You might be wondering why the team didn’t have the resources to create what they needed. Purkeypile explained to me that, at the time, Bethesda was fairly small. And most folks then were working on Skyrim. So the DLC teams had to figure out interesting and cheap ways to use already existing tech and assets to solve problems like blowing up a mansion.


Taylor Swope, a designer at Obsidian, shared how the team made NPCs appear on monitors and screens in its RPG, The Outer Worlds. It turns out that whenever you see someone speaking to you on a screen or monitor, the character is actually nearby in a separate room decorated to look like the area they should actually be in when sending the message.

Swope explained to me that this is a common trick that can be found in many other games. For example, I’ve seen this myself when no-clipping and exploring levels in Valve’s Half-Life 2.

As for why devs use this option instead of pre-rendered video files, Swope explained to me it mostly comes down to file size.

“Video files get real big, real quick. So not having to include them in the game files is a plus,” said Swope.

“For games like The Outer Worlds, there’s also a lot of player interaction involved in conversations like this, and so the sequence playing out on the screen needs to be able to respond dynamically.”

“We could theoretically pre-render each response in a separate video and pick which one to play based on the player’s choices, but then you’ve got even MORE video files to deal with and need to build out a new system just for that. It’s easier to just use the conversation system we’ve already built and capture the other side of the conversation ‘live’.”

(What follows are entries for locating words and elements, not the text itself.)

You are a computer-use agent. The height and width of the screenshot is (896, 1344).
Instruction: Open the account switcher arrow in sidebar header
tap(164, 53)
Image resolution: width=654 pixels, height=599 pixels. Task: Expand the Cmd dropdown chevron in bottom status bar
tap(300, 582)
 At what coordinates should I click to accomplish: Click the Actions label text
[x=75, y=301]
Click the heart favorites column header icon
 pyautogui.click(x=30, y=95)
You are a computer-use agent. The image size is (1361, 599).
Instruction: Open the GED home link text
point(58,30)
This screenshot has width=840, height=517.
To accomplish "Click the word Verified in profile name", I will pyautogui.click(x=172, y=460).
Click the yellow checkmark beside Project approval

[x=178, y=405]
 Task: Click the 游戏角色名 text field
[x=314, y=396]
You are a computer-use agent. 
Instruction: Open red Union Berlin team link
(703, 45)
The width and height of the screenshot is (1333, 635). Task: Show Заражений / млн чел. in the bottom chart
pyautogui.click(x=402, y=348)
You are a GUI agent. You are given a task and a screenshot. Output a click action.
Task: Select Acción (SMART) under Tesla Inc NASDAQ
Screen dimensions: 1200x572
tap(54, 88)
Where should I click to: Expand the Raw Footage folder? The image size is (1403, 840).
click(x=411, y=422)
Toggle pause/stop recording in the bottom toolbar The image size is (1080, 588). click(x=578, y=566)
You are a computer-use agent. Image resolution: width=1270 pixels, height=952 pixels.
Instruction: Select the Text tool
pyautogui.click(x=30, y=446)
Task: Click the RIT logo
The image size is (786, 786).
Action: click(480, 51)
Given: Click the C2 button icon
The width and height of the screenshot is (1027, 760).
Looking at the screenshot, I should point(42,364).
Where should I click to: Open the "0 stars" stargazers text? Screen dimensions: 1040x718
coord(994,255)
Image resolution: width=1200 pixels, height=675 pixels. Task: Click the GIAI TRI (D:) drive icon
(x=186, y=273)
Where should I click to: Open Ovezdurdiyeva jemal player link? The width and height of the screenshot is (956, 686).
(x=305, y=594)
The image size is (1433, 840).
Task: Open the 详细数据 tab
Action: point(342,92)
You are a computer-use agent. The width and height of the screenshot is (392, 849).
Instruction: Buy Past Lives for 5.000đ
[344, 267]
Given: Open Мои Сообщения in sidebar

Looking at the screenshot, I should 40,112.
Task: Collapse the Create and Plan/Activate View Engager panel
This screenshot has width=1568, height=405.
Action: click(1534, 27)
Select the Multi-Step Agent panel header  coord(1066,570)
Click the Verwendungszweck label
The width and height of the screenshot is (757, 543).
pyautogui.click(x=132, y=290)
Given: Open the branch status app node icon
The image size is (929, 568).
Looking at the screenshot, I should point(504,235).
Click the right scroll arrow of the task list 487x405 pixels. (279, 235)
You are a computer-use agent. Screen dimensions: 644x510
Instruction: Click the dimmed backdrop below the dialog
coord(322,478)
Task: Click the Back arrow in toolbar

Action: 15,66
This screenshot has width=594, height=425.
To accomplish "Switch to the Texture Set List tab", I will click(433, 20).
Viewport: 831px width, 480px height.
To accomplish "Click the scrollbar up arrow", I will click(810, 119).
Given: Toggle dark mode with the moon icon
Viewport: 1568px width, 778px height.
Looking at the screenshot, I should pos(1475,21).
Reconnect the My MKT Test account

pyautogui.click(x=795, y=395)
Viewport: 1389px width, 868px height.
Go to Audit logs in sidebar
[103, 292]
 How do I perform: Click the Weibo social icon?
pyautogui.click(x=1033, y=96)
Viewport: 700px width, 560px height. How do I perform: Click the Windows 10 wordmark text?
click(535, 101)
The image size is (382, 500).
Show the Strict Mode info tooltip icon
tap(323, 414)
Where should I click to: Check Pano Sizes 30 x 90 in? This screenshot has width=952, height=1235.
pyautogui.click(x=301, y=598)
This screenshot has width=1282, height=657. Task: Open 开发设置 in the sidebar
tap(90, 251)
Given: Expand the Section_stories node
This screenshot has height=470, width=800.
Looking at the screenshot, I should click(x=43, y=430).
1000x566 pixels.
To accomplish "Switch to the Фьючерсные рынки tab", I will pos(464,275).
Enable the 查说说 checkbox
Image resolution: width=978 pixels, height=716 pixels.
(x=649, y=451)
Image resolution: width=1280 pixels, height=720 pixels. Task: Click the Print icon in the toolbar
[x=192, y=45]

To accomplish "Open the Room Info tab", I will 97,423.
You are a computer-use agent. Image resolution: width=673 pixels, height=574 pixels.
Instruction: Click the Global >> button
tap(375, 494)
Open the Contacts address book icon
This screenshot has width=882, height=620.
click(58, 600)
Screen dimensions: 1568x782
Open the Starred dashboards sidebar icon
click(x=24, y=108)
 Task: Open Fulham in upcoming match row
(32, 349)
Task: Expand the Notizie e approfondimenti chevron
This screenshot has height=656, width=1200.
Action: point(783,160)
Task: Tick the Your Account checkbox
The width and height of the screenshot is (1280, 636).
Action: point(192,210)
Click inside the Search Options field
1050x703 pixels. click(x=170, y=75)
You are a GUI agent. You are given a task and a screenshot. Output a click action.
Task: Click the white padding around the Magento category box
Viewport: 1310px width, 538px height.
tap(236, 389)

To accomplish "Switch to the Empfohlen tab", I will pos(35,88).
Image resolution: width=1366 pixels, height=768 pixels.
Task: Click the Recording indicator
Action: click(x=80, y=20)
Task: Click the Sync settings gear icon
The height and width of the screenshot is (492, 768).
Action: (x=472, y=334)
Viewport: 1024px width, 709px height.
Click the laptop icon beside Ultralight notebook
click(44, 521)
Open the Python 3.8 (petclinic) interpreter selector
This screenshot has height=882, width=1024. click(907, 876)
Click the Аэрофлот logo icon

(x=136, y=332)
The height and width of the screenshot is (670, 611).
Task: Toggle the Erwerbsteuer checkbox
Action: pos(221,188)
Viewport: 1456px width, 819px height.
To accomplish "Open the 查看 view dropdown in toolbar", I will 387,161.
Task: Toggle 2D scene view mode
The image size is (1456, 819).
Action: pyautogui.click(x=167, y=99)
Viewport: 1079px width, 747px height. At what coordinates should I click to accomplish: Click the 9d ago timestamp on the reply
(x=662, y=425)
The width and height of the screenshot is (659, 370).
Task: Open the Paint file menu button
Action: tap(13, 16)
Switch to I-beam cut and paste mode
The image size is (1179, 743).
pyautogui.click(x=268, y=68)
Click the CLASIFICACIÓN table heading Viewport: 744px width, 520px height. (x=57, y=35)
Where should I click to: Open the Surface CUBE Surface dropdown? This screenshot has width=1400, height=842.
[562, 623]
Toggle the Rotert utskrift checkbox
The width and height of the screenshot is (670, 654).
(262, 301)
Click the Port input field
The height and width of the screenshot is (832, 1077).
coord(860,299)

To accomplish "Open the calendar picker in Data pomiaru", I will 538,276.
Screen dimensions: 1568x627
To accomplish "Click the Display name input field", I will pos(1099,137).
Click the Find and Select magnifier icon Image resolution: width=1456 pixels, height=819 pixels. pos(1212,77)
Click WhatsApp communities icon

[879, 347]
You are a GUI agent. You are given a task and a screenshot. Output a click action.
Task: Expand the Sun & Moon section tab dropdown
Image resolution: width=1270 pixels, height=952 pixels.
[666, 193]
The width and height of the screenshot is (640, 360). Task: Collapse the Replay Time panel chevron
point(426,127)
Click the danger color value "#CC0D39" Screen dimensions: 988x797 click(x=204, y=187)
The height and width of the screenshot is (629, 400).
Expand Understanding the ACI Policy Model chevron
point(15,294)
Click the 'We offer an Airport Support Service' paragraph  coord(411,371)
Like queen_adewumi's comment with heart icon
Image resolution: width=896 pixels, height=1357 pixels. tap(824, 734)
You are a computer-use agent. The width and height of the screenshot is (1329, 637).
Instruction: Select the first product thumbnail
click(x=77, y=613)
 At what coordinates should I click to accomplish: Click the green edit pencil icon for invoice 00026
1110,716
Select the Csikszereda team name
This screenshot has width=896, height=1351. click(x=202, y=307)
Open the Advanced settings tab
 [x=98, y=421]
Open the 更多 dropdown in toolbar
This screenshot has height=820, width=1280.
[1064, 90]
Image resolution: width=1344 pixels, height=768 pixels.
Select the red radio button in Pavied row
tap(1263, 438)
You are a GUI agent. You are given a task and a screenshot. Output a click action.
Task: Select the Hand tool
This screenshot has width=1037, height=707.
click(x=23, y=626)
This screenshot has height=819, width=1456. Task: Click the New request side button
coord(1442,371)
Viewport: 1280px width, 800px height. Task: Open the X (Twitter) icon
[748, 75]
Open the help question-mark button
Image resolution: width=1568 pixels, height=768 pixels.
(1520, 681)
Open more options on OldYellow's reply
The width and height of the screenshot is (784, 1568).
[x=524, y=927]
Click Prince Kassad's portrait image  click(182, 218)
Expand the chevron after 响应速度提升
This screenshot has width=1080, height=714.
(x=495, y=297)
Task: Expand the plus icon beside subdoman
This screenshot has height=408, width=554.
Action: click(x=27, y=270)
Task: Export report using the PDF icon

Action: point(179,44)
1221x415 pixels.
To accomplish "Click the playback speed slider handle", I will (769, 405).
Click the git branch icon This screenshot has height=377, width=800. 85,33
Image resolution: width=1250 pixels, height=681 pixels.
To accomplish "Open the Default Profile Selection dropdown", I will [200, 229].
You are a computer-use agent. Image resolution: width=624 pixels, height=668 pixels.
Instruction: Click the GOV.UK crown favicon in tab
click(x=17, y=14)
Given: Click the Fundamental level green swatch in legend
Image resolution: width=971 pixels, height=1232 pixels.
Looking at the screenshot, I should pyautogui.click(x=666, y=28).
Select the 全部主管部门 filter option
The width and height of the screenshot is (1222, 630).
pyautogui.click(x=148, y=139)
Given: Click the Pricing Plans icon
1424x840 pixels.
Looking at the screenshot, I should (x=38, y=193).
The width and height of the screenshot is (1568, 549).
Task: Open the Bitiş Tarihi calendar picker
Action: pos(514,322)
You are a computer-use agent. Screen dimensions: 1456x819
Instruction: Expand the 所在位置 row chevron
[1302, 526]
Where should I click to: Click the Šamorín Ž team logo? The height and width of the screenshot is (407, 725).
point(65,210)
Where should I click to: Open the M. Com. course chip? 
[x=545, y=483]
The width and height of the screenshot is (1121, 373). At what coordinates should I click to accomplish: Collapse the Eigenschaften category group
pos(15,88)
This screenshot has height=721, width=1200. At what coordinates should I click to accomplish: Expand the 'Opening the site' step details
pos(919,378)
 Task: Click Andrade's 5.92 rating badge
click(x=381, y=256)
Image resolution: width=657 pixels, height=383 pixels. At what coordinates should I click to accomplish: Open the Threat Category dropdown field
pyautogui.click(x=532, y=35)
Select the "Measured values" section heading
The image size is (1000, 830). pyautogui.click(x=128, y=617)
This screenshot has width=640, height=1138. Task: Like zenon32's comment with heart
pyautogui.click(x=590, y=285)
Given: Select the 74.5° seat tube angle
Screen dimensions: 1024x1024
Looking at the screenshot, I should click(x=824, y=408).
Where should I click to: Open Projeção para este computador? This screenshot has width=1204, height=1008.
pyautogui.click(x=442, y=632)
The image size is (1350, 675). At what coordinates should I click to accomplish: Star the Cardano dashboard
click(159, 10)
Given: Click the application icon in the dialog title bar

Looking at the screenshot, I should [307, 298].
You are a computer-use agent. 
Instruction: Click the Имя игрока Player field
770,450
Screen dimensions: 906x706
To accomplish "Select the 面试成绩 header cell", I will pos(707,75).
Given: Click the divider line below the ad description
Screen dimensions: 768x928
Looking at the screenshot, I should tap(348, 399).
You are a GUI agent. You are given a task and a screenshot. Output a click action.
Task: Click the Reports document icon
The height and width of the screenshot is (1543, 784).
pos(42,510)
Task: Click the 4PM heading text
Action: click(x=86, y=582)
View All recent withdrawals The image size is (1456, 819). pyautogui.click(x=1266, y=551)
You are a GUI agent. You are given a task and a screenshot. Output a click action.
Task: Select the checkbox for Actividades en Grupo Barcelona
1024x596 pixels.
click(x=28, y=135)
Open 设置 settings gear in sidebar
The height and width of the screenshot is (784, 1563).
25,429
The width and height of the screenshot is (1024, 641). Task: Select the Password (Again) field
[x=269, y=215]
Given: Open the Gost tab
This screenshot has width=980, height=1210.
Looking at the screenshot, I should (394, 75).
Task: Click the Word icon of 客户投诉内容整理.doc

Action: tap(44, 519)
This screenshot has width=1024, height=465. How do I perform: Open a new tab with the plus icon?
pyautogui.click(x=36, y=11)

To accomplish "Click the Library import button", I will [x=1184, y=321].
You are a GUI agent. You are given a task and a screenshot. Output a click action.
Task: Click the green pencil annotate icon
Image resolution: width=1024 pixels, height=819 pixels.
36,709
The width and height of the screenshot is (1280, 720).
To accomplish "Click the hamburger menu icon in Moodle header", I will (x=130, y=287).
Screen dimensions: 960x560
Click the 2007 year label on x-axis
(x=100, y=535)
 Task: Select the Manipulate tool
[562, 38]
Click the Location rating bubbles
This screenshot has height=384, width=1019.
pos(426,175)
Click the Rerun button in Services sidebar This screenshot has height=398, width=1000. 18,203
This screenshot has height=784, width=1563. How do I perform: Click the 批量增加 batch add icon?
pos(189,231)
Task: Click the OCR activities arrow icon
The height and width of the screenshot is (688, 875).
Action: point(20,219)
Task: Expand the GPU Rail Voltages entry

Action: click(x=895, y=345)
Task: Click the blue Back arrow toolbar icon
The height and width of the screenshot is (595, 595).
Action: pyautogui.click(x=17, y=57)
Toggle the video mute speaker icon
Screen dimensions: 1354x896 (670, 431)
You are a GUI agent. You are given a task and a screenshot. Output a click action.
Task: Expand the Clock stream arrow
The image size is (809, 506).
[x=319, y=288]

Game developer Logan on Twitter shared a simple solution to a camera issue they kept running into while working on their game, Go Fly A Kite. Using a first-person perspective, the player would spawn while seated in a bus. However, this caused an odd bug.

“Essentially the player would spawn in,” Logan told Kotaku “and the player camera would try to move to its ‘docked’ position at the same time, causing the camera to do this 360-degree flip.”

Having your game start with such a wild camera move wasn’t part of Logan’s plan, but fixing it was tricky. So instead, Logan simply added a fake 2-second loading screen that plays right as the scene starts and after the real loading screen.


Finally, Georg Zoeller explained on Facebook (which was shared on Twitter with his permission) a huge number of wild tricks and hacks used by different teams across a large selection of popular games. Here are just a few of the best ones they shared:

In the MMO Star Wars: The Old Republic, all exploding barrels are filled with shrunken invisible people, as only NPCs are a valid damage source. “Yes, that’s right, someone is blown to bits every time you shoot an exploding barrel,” explained Zoeller.

“Oh, initially they were complex models with transparency applied because to many a designer, when you have a hammer, everything is a nail,” Zoeller said. “I had to write a script to find all of them because they tanked the frame rate quite badly.”

A man holds an assault rifle and looks at a large green bush in an old retro shooter.

In the military FPS, Operation Flashpoint, Zoeller revealed that the designers had “no way of making explosions.” Instead, they launched vehicles such as tanks and trucks at the ground at massive speeds to create large explosions. Apparently, on some maps, this is how they created artillery fire.

Perhaps the wildest one was in Star Wars: Knights of the Old Republic, where there was one random animal that controlled a planet, basically.

“All global quest variables on a certain planet were stored on an untargetable ambient creature,” said Zoeller. “Turns out AOE effects could still acquire the creature and kill it, breaking your game if you just happen to kill the right ambient creature.”

Sorry, your game broke because you killed the God Animal of Naboo. Video games are amazing.